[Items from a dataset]
····················

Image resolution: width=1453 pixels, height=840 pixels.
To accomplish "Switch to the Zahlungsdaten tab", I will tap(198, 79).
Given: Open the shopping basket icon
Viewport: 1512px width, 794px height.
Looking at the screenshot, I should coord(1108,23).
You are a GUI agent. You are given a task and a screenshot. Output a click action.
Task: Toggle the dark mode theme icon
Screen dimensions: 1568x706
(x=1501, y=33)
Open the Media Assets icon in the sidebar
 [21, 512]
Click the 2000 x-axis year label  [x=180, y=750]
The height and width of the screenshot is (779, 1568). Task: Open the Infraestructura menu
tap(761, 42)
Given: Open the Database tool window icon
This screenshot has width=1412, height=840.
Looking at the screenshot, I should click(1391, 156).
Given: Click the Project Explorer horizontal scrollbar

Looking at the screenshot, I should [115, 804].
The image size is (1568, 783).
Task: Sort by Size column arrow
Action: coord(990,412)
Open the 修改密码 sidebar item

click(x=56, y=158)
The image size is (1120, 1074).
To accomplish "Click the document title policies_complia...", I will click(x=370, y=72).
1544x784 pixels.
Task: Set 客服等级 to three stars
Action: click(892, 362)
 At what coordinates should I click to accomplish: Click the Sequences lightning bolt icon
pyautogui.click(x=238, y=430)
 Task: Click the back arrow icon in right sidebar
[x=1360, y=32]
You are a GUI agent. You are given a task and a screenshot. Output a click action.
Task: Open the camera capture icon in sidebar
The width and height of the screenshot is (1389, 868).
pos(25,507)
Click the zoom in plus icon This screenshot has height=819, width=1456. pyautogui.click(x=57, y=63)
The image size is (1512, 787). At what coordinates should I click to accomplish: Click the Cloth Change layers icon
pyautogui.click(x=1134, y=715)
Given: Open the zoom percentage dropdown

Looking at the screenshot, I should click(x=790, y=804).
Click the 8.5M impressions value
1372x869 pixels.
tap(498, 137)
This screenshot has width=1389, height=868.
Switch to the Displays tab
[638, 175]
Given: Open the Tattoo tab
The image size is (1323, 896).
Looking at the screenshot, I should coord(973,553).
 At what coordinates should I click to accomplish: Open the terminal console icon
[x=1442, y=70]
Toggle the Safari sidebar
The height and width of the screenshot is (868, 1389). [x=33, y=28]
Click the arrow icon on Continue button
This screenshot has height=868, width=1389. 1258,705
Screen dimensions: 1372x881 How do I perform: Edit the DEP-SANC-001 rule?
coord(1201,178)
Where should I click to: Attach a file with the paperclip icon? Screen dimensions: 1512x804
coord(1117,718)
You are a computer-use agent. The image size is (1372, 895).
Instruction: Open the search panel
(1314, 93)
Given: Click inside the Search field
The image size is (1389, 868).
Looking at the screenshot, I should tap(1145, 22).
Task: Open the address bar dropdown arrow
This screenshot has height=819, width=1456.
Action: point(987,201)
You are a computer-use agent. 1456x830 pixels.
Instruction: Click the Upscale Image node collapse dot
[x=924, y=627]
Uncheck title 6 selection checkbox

····················

• **Task item**
Return the data from the top line through the bottom line exactly.

• **Task result**
Image resolution: width=1453 pixels, height=840 pixels.
To accomplish "Switch to the Zahlungsdaten tab", I will tap(198, 79).
Given: Open the shopping basket icon
Viewport: 1512px width, 794px height.
Looking at the screenshot, I should coord(1108,23).
You are a GUI agent. You are given a task and a screenshot. Output a click action.
Task: Toggle the dark mode theme icon
Screen dimensions: 1568x706
(x=1501, y=33)
Open the Media Assets icon in the sidebar
 [21, 512]
Click the 2000 x-axis year label  [x=180, y=750]
The height and width of the screenshot is (779, 1568). Task: Open the Infraestructura menu
tap(761, 42)
Given: Open the Database tool window icon
This screenshot has width=1412, height=840.
Looking at the screenshot, I should click(1391, 156).
Given: Click the Project Explorer horizontal scrollbar

Looking at the screenshot, I should [115, 804].
The image size is (1568, 783).
Task: Sort by Size column arrow
Action: coord(990,412)
Open the 修改密码 sidebar item

click(x=56, y=158)
The image size is (1120, 1074).
To accomplish "Click the document title policies_complia...", I will click(x=370, y=72).
1544x784 pixels.
Task: Set 客服等级 to three stars
Action: click(892, 362)
 At what coordinates should I click to accomplish: Click the Sequences lightning bolt icon
pyautogui.click(x=238, y=430)
 Task: Click the back arrow icon in right sidebar
[x=1360, y=32]
You are a GUI agent. You are given a task and a screenshot. Output a click action.
Task: Open the camera capture icon in sidebar
The width and height of the screenshot is (1389, 868).
pos(25,507)
Click the zoom in plus icon This screenshot has height=819, width=1456. pyautogui.click(x=57, y=63)
The image size is (1512, 787). At what coordinates should I click to accomplish: Click the Cloth Change layers icon
pyautogui.click(x=1134, y=715)
Given: Open the zoom percentage dropdown

Looking at the screenshot, I should click(x=790, y=804).
Click the 8.5M impressions value
1372x869 pixels.
tap(498, 137)
This screenshot has width=1389, height=868.
Switch to the Displays tab
[638, 175]
Given: Open the Tattoo tab
The image size is (1323, 896).
Looking at the screenshot, I should coord(973,553).
 At what coordinates should I click to accomplish: Open the terminal console icon
[x=1442, y=70]
Toggle the Safari sidebar
The height and width of the screenshot is (868, 1389). [x=33, y=28]
Click the arrow icon on Continue button
This screenshot has height=868, width=1389. 1258,705
Screen dimensions: 1372x881 How do I perform: Edit the DEP-SANC-001 rule?
coord(1201,178)
Where should I click to: Attach a file with the paperclip icon? Screen dimensions: 1512x804
coord(1117,718)
You are a computer-use agent. The image size is (1372, 895).
Instruction: Open the search panel
(1314, 93)
Given: Click inside the Search field
The image size is (1389, 868).
Looking at the screenshot, I should tap(1145, 22).
Task: Open the address bar dropdown arrow
This screenshot has height=819, width=1456.
Action: point(987,201)
You are a computer-use agent. 1456x830 pixels.
Instruction: Click the Upscale Image node collapse dot
[x=924, y=627]
Uncheck title 6 selection checkbox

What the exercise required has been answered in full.